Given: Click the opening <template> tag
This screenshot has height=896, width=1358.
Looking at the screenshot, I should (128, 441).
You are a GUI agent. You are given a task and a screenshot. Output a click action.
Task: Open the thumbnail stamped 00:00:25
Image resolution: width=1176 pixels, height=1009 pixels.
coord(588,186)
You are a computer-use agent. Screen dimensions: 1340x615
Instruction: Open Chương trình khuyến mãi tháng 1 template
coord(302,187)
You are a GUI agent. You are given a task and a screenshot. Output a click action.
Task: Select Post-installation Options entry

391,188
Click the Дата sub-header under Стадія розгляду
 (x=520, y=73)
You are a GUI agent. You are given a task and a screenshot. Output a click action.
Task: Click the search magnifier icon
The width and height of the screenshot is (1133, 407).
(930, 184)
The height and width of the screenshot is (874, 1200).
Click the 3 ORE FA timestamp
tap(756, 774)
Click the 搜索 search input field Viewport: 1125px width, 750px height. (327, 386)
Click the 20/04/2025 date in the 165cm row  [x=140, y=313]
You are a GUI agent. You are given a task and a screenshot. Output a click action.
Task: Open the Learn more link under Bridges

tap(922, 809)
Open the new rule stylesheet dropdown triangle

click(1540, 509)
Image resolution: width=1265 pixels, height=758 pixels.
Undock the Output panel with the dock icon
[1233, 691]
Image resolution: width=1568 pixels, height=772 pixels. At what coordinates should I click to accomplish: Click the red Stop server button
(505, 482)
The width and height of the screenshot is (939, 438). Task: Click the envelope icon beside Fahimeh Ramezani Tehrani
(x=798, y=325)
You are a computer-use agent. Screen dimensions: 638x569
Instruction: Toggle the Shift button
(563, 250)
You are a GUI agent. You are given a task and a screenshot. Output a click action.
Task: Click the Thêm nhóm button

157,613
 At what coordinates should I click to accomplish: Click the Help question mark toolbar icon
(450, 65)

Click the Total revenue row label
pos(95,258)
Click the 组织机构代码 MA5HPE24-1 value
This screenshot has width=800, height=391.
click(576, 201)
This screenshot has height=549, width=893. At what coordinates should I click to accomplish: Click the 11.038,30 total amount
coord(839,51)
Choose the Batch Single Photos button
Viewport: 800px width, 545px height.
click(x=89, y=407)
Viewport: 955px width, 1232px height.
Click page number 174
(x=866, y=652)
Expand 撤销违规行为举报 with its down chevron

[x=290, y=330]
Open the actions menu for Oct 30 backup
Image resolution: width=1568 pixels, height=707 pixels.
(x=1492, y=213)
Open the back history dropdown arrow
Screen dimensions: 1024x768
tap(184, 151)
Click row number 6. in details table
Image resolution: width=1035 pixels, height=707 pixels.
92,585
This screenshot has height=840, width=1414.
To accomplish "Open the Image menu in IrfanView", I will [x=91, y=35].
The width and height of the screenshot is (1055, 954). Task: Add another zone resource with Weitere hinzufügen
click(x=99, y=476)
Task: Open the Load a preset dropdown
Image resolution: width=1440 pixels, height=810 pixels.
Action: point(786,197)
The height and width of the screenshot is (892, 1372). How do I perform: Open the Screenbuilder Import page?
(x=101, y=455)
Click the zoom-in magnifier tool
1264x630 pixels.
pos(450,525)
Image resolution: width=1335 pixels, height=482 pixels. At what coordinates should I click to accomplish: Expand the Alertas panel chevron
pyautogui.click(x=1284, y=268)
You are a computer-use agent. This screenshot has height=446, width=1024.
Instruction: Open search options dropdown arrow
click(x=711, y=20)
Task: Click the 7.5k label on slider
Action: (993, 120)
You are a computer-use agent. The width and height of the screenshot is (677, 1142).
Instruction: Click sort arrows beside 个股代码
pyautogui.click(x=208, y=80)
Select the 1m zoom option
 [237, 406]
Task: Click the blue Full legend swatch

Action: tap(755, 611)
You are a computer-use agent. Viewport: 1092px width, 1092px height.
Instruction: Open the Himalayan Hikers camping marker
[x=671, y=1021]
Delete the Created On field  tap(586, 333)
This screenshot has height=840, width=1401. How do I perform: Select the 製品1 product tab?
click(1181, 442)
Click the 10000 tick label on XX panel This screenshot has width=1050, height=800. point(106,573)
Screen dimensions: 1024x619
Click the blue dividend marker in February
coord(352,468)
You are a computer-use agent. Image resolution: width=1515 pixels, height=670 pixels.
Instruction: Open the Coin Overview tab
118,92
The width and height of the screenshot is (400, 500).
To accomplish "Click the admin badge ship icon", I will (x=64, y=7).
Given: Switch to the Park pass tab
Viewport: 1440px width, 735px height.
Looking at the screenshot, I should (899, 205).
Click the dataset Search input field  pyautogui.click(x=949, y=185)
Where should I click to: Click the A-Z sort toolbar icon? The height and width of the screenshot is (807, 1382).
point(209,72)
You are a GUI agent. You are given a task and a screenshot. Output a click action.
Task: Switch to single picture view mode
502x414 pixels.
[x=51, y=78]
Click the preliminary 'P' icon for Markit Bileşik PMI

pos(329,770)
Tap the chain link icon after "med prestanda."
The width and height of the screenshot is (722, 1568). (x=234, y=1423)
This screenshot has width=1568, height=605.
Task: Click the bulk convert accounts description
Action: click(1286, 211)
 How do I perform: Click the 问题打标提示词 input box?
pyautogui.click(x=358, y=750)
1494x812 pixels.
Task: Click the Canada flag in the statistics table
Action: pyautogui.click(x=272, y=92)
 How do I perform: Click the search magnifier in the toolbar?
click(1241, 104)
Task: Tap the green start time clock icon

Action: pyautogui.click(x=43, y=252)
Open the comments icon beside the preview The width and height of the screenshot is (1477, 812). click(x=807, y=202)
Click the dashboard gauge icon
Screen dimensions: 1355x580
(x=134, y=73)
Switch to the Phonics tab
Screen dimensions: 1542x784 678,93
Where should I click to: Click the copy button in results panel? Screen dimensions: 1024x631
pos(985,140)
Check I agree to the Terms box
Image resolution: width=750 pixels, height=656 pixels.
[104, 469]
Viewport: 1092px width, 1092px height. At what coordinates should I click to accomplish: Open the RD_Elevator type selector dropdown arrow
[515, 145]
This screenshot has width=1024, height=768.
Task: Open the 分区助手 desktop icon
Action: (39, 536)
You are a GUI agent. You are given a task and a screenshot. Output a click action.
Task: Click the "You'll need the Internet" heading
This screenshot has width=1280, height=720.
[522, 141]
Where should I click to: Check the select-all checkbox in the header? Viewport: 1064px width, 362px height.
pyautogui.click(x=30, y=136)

=======

◆ **What is being asked**:
Update the data starting with the line that contains "You are a computer-use agent. This" and going on through the line that contains "Action: tap(755, 611)", replacing "Instruction" with "Step" and leaving everything else unchanged.

◆ **Task answer**:
You are a computer-use agent. This screenshot has height=446, width=1024.
Step: Open search options dropdown arrow
click(x=711, y=20)
Task: Click the 7.5k label on slider
Action: (993, 120)
You are a computer-use agent. The width and height of the screenshot is (677, 1142).
Step: Click sort arrows beside 个股代码
pyautogui.click(x=208, y=80)
Select the 1m zoom option
 [237, 406]
Task: Click the blue Full legend swatch

Action: tap(755, 611)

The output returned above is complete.